At the height of the Vietnam War the New Yorker writer Michael J. Arlen published a short but evocative piece that, like any good criticism, gave clarity to key events in that decade. In Living Room War, he played out the effects of a nation witnessing its own atrocities almost as they happened. “Shooting bloody” was soon to become the norm for reporters embedded with our troops caught in that quagmire. Americans could not help but notice the horrific attempts to fight a war in the jungle, or the United States’ massive efforts to bomb the North Vietnamese into submission.

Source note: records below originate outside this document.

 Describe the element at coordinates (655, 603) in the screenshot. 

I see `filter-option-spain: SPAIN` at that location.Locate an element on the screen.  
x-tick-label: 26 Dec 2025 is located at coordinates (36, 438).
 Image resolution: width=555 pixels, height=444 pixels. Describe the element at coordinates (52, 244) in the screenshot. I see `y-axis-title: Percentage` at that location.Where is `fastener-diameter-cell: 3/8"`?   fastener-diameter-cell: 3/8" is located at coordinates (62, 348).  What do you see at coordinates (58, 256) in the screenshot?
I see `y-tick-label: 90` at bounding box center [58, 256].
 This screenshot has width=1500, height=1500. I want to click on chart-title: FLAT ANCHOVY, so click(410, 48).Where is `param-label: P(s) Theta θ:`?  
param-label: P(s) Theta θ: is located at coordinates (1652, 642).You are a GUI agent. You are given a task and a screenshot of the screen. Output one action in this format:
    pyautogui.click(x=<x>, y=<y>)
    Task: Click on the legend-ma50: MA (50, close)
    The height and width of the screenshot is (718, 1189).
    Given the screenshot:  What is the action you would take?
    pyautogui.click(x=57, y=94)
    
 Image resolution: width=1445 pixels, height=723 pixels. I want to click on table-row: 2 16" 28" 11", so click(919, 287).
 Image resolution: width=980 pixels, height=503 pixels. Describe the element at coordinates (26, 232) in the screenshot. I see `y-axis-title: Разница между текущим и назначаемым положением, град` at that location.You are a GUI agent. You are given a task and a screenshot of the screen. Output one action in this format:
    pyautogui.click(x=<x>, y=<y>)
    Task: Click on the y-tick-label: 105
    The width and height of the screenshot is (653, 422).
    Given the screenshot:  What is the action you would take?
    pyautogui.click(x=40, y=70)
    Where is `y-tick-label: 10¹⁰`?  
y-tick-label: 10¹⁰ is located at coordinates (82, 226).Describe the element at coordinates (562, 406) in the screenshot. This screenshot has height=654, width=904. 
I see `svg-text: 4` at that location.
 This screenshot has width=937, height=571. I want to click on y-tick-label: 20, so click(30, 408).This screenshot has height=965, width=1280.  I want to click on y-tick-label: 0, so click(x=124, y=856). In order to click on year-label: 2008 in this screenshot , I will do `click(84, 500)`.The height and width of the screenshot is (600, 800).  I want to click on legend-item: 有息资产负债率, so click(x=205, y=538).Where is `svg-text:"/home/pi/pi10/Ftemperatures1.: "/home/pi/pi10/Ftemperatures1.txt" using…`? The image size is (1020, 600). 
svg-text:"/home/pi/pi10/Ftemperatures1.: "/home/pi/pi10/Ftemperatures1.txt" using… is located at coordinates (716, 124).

The article published in October of 1966 and later included in a book of essays was barely 2000 words long: a short summation of the efforts of war reporters like CBS’s Morley Safer, who covered the actions of Marines in the Mekong Delta. Images of troops and snipers being fired upon were part of the reporting, which CBS was anxious to add to the studio-based “tell” stories that were common at the time. Footage from the field was quickly edited onboard a plane routed to Tokyo, where it was uplinked via satellite to CBS’s Broadcast Center on West 57th Street in New York. The network concluded that it was all well and good to have Walter Cronkite describe the day’s fighting. But they wanted to add the hastily edited reports about the close-range carnage in front of viewers, even during the dinner hour. It is worth remembering that most Americans regularly watched one of the three network evening newscasts: what another critic likened to a daily gathering at the “national hearth.”

Arlen’s article title was enough to suggest what had changed with the advent of portable video equipment and satellite links. The ability of politicians and citizens to insulate themselves from the effects of war was vanishing. The costs were not to be measured using static slides of casualty numbers or a few wire-service photos. Wars were about to be personalized by embedded reporters and camera crews who took their chances along with the troops. Arlen’s article title was enough for us to suddenly realize the sea change in war coverage that was underway. Even then, Lyndon Johnson began to realize that “his” war was going to lose support. Fifty-Eight thousand Americans were lost before the U.S. retreated.

These days I think of this article, admiring what a good media critic can do, but also pointing to the obvious reasons for the unprecedented international revulsion of Vladimir Putin and the Russian Army. No one can remain unmoved by the wrenching video segments of families in Ukraine struggling to survive the relentless onslaught.

True to form, dictators in closed societies are the last to know or care about changes in public opinion. But one could conclude that near total press censorship in Russia may not be enough to insulate ordinary citizens from the horrors their government is visiting upon Ukraine. Russia is not a perfectly closed society, especially with the flow of news and information still coming into the country via the internet. As Arlen might have predicted, ordinary Russians will soon see videos that will help explain why most of the rest of the civilized world has put their society on a path to financial destruction.